Vault is primarily used in production environments to manage secrets. As a result, any downtime of the Vault service can affect downstream clients. Vault is designed to support a highly available deploy to ensure a machine or process failure is minimally disruptive.

»Design Overview

The primary design goal in making Vault highly available (HA) was to minimize downtime and not horizontal scalability. Vault is typically bound by the IO limits of the storage backend rather than the compute requirements. This simplifies the HA approach and allows more complex coordination to be avoided.

Certain storage backends, such as Consul, provide additional coordination functions that enable Vault to run in an HA configuration. When supported by the backend, Vault will automatically run in HA mode without additional configuration.

When running in HA mode, Vault servers have two additional states they can be in: standby and active. For multiple Vault servers sharing a storage backend, only a single instance will be active at any time while all other instances are hot standbys.

The active server operates in a standard fashion and processes all requests. The standby servers do not process requests, and instead redirect to the active Vault. Meanwhile, if the active server is sealed, fails, or loses network connectivity then one of the standbys will take over and become the active instance.

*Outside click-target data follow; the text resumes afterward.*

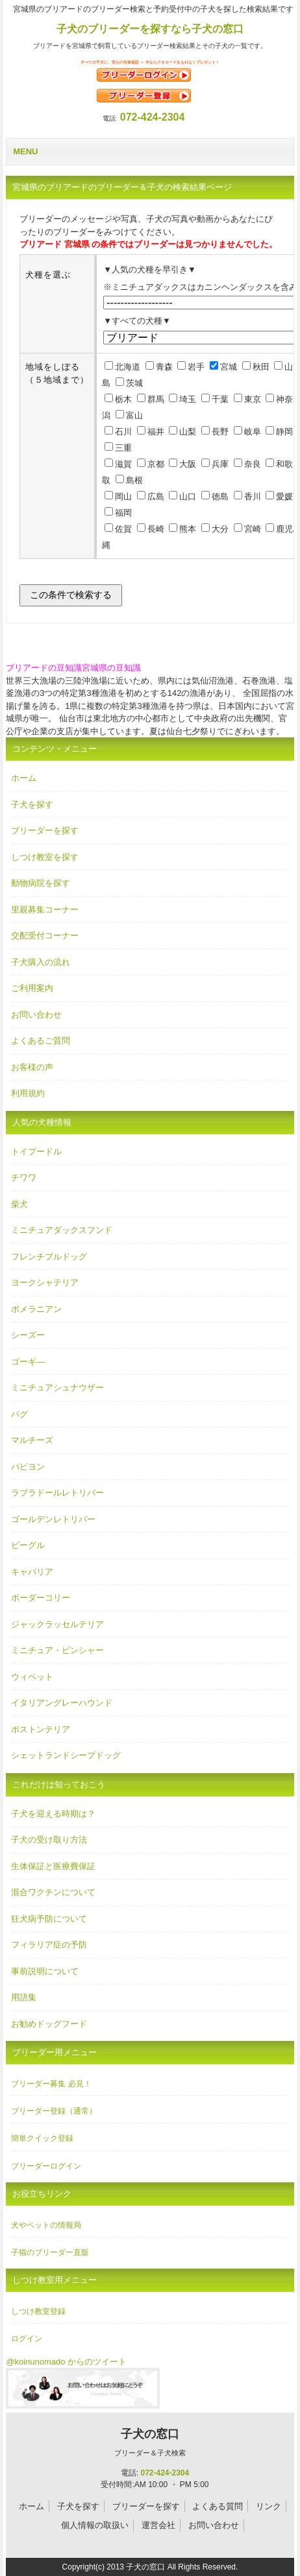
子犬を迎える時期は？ (53, 1814)
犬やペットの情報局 (46, 2225)
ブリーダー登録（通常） (54, 2111)
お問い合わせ (36, 1015)
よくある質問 (217, 2506)
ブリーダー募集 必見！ (51, 2083)
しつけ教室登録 (38, 2311)
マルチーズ (32, 1440)
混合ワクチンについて (53, 1892)
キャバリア (32, 1572)
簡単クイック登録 (42, 2138)
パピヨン (28, 1467)
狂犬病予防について (49, 1919)
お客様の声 (32, 1067)
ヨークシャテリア (45, 1282)
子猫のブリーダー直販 (50, 2252)
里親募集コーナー (45, 909)
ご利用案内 (32, 988)
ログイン (26, 2338)
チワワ (23, 1177)
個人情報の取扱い (95, 2525)
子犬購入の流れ (40, 962)
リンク (268, 2506)
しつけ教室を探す (45, 857)
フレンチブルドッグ (49, 1256)
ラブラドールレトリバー (57, 1492)
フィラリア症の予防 (49, 1945)
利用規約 (28, 1093)
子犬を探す (32, 804)
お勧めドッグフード (49, 2024)
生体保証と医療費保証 (53, 1866)
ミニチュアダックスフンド (61, 1230)
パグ (19, 1414)
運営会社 (158, 2525)
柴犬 (19, 1204)
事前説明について (45, 1971)
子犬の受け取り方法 (49, 1839)
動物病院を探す (40, 883)
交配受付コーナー (45, 935)
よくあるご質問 (40, 1040)
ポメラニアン (36, 1309)
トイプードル (36, 1151)
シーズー (28, 1335)
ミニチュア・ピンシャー (57, 1650)
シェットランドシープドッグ (66, 1755)
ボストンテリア (40, 1729)
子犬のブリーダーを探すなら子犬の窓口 (150, 28)
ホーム (23, 778)
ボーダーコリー (40, 1598)
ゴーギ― (28, 1361)
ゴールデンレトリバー (53, 1519)
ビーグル (28, 1545)
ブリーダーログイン (46, 2166)
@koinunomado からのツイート (66, 2362)
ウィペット (32, 1677)
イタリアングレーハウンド (61, 1703)
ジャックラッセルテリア (57, 1624)
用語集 (23, 1997)
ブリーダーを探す (45, 830)
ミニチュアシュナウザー (57, 1387)
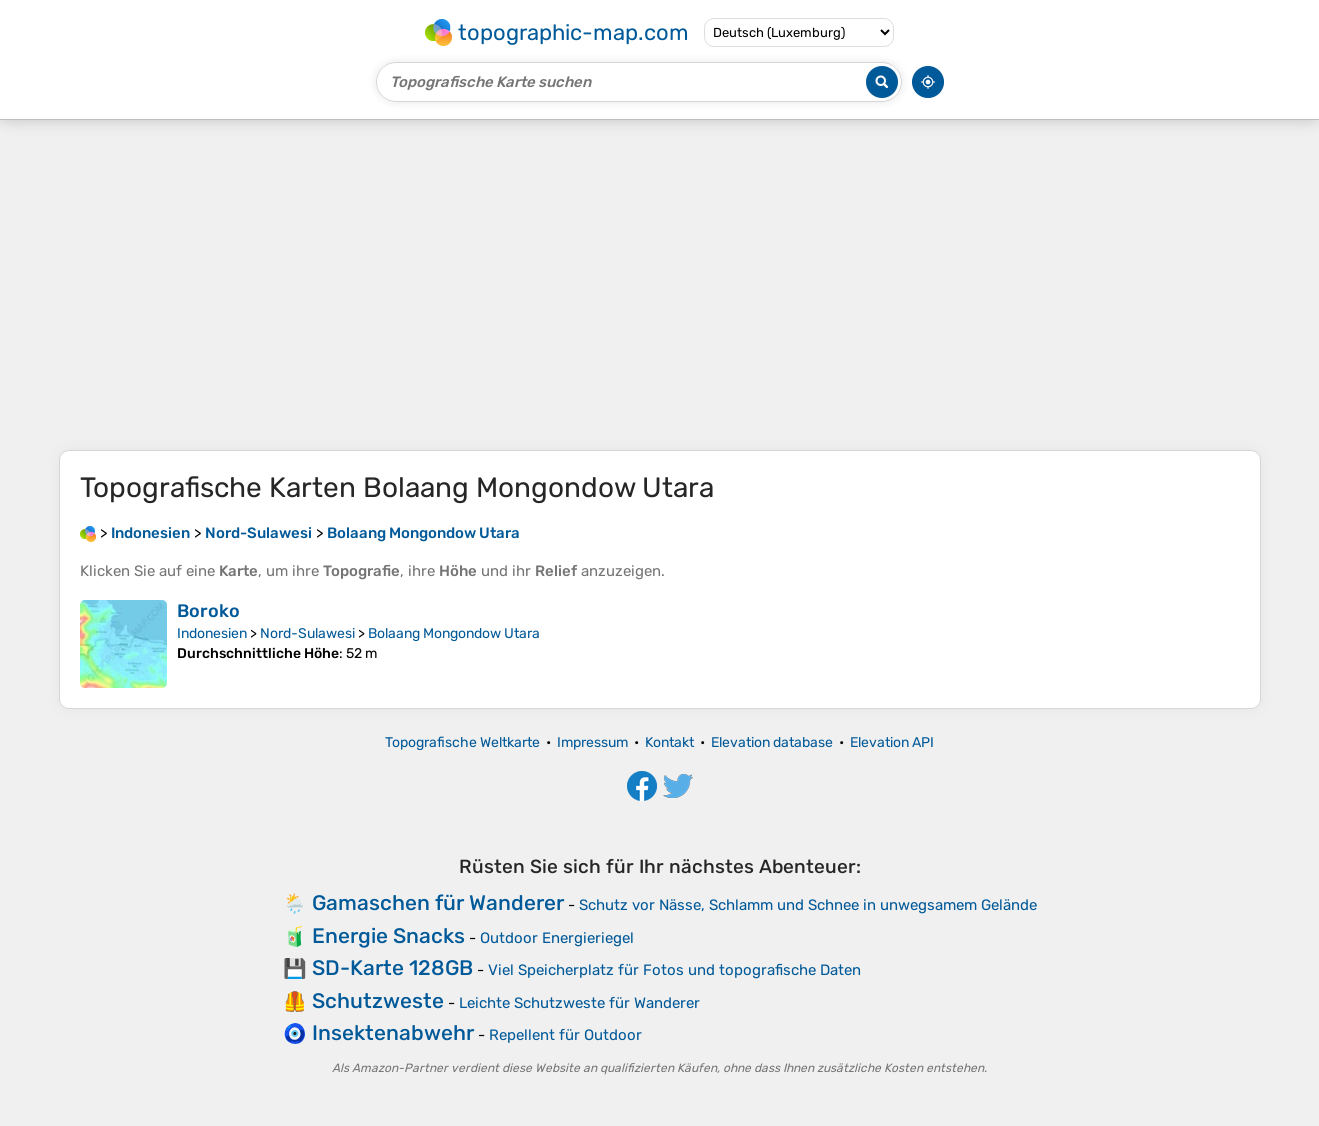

It is important to note that only unsealed servers act as a standby. If a server is still in the sealed state, then it cannot act as a standby as it would be unable to serve any requests should the active server fail.

»Performance Standby Nodes (Enterprise)

Performance Standby Nodes are just like traditional High Availability standby nodes but they can service read-only requests from users or applications. Read-only requests are requests that do not modify Vault's storage. This allows for Vault to quickly scale its ability to service these kinds of operations, providing near-linear request-per-second scaling in many common scenarios for some secrets engines like K/V and Transit. By spreading traffic across performance standby nodes, clients can scale these IOPS horizontally to handle extremely high traffic workloads.

If a request comes into a Performance Standby Node that causes a storage write the request will be forwarded onto the active server. If the request is read-only the request will be serviced locally on the Performance Standby.

Just like traditional HA standbys if the active node is sealed, fails, or loses network connectivity then a performance standby can take over and become the active instance.